Is procuring truckload transportation any different from the procurement activities of other corporate functions or industries?
The answer is yes. Which begs the second question: why does it matter? There are at least two reasons why it is beneficial to be aware of these differences. First, understanding the nature of buying truckload transportation helps you to make more informed purchasing decisions. Second, the knowledge can be used to educate the procurement profession about the unique demands of the truckload industry.
The latter point is particularly relevant when a centralized procurement function that is responsible for streamlining all purchasing activities is involved. This has become more important over recent years as companies have widened the jurisdiction of procurement departments in an effort to cut costs in every corner of the enterprise.
The problem is that non-freight procurement professionals might not be sufficiently familiar with the demands of logistics management. In addition, some transportation managers are not adept at communicating the intricacies of their jobs. The result can be the imposition of cost savings that are actually counterproductive (for more on this see the blog Bridging the Transportation/Procurement Divide, October 2010).
A characteristic that truckload shares with other forms of procurement is the fundamental need to achieve the best total cost of ownership for services and/or goods that are delivered on time, at the right location, and in the right quantity. As we have argued a number of times in this blog, procuring truckload transportation this is not just about securing the lowest-priced capacity; it is about buying into a total service package from a provider that is aligned with your goals (see Are You Managing the Right Negotiations?, February, 2011).

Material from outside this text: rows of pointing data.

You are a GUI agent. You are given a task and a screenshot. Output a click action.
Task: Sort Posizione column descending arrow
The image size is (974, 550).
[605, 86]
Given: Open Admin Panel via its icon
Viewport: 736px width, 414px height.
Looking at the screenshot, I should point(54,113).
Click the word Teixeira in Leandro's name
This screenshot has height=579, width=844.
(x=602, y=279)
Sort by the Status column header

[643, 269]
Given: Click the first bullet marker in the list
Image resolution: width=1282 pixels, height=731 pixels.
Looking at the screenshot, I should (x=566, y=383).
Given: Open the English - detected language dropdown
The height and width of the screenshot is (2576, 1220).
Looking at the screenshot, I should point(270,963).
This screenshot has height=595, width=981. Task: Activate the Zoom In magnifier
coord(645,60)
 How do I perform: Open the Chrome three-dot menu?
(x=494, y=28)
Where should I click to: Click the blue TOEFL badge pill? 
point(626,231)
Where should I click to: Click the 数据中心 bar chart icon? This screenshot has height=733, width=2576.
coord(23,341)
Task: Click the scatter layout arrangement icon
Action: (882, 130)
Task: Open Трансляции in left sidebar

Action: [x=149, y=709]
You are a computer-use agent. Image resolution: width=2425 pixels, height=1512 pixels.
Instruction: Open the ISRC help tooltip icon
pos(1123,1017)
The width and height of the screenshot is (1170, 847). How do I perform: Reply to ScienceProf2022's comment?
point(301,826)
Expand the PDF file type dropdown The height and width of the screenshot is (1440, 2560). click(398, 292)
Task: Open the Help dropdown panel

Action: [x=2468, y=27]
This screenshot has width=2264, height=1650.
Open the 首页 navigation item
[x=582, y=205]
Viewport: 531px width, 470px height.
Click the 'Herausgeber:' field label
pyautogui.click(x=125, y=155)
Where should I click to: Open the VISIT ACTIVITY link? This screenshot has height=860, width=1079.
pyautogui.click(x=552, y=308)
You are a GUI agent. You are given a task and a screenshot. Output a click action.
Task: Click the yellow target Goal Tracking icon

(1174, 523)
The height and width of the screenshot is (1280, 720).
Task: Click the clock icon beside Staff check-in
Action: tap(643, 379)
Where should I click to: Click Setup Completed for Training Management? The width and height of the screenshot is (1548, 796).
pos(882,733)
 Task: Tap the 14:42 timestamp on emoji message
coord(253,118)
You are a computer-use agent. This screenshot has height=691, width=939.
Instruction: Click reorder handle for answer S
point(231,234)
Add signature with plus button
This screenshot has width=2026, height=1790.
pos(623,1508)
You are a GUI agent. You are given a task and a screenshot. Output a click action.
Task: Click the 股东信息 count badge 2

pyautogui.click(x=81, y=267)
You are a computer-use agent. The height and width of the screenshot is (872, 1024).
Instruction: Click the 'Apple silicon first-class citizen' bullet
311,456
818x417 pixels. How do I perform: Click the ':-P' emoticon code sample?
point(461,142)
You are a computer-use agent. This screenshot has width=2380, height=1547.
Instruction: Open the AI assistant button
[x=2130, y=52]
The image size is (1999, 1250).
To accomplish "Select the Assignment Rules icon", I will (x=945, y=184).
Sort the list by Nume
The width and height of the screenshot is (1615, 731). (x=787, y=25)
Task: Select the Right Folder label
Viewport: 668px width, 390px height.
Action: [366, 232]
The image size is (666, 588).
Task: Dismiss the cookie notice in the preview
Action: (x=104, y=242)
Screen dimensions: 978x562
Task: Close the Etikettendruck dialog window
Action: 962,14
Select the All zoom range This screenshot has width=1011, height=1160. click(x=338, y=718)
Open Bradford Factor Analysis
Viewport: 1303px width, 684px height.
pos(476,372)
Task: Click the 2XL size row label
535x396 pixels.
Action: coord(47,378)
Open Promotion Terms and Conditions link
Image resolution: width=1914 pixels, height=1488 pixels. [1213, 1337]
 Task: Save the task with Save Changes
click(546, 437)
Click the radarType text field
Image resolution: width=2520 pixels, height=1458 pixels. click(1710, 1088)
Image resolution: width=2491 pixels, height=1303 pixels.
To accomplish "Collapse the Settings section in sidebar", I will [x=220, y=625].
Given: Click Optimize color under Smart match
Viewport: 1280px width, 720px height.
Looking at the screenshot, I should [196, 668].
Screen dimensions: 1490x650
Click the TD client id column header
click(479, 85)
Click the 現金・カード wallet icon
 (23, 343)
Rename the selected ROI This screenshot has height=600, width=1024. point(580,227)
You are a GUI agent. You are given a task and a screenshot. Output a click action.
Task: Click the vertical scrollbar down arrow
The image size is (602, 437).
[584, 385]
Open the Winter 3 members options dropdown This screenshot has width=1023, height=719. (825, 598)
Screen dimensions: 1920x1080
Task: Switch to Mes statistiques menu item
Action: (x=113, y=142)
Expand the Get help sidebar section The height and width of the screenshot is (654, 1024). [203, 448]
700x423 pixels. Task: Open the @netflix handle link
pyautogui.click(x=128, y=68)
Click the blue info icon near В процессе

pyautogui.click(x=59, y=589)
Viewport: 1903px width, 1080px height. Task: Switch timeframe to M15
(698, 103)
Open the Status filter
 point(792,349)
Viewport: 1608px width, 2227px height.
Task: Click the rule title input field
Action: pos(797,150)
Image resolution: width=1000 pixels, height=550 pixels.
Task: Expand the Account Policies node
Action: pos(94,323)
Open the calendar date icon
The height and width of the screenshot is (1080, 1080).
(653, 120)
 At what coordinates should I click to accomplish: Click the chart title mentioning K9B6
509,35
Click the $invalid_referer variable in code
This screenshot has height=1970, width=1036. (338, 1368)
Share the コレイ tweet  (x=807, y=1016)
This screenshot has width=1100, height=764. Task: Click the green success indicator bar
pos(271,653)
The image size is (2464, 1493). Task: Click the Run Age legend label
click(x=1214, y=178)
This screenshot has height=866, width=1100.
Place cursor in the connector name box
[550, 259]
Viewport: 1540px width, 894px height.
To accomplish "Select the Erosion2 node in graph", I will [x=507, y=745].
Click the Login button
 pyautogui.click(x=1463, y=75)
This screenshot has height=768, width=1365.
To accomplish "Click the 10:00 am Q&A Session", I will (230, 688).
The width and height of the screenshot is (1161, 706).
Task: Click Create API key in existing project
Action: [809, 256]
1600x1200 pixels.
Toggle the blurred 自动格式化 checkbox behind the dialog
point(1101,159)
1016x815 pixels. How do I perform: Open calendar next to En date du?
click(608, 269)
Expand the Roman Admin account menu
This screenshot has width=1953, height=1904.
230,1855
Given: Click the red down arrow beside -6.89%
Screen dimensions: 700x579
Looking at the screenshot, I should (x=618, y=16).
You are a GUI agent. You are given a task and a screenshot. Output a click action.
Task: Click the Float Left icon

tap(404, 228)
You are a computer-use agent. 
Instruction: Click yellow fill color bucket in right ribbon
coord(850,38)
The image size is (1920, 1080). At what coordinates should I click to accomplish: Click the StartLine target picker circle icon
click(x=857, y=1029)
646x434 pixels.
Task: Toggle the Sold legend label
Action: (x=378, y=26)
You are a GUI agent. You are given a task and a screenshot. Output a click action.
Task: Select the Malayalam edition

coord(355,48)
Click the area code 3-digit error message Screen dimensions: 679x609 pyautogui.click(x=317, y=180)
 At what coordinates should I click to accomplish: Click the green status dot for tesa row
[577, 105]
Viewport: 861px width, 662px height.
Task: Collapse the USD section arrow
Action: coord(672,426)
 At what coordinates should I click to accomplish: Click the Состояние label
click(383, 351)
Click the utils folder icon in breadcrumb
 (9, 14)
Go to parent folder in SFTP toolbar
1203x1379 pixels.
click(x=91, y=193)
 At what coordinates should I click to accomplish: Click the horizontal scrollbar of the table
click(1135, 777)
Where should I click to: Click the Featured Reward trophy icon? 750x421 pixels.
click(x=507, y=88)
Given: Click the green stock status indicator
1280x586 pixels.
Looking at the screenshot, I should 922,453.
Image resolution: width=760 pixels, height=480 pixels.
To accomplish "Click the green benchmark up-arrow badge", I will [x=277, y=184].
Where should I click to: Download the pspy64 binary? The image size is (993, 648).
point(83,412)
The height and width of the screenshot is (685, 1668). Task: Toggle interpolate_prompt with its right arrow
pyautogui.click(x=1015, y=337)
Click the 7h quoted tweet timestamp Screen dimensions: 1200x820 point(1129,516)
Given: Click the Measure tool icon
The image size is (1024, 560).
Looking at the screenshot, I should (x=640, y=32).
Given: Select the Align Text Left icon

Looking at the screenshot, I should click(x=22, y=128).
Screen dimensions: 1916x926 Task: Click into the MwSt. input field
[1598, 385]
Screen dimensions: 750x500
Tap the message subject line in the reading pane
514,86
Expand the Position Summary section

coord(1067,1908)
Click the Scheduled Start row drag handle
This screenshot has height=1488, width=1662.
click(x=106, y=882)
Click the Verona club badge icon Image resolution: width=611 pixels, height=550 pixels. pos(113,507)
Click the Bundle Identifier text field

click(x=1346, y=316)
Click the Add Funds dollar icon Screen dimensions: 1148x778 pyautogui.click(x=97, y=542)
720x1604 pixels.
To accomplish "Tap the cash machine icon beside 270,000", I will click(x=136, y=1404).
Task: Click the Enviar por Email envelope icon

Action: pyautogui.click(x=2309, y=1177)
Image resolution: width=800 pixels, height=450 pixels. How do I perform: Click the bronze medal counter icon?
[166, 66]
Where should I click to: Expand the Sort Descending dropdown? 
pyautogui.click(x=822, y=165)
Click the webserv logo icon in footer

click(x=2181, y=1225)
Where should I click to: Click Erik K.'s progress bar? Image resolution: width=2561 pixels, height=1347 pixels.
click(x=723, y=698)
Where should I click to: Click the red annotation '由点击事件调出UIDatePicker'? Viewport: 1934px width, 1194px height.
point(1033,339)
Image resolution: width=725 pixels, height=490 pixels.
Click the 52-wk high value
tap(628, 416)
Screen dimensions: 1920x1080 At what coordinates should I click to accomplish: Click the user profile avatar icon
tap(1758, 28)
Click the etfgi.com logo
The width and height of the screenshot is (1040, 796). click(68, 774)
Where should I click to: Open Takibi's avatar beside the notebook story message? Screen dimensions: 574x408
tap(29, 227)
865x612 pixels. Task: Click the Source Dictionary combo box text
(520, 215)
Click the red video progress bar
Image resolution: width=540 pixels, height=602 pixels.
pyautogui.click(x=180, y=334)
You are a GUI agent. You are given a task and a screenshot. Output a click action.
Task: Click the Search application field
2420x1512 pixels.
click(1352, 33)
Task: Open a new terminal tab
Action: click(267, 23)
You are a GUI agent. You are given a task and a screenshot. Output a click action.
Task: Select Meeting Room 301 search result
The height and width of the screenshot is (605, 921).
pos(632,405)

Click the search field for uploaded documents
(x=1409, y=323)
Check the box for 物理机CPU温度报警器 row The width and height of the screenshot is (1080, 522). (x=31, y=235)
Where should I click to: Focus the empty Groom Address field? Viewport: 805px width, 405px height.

So what makes truckload procurement unique? Here are four features that set it apart from the function in other departments or industries.
Unlikely though it may seem, it is almost perfect. The idea of a perfect market is largely theoretical, but truckload comes close to fitting the required textbook profile. For example, just like a perfect market truckload has numerous buyers that individually find it difficult to sway the market price, even when they are large players. Also, both entry and exit barriers are relatively low, and the participants – carriers and shippers – have access to the information they need to make purchasing decisions.
Buyers’ market muscle is weak. Truckload is very fragmented and is not amenable to economies of scale, making it difficult for buyers to strike a better deal by leveraging their size. This particular feature often puzzles outside procurement professionals who operate in more regular markets.
Maverick structure. There are many ways to describe the truckload market but “typical” is not one of them. There are for-hire and private carriers that offer distinctive types of services. Companies use various criteria to decide which service variant is the most appropriate for their business.
Unusual contracts. When a procurement manager enters into a contract with a supplier, he or she generally expects that vendor to stick to the agreed price and volume terms. Not so in the truckload space. There is often no mutual commitment on volumes for the duration of the contract, although prices are usually set on a lane-by-lane basis. And there is no guarantee that the carrier will continue to transport the loads if business conditions change, as they often do.
In many ways it’s nice to be different. But it is also important to understand why you are distinctive in order to avoid costly misunderstandings.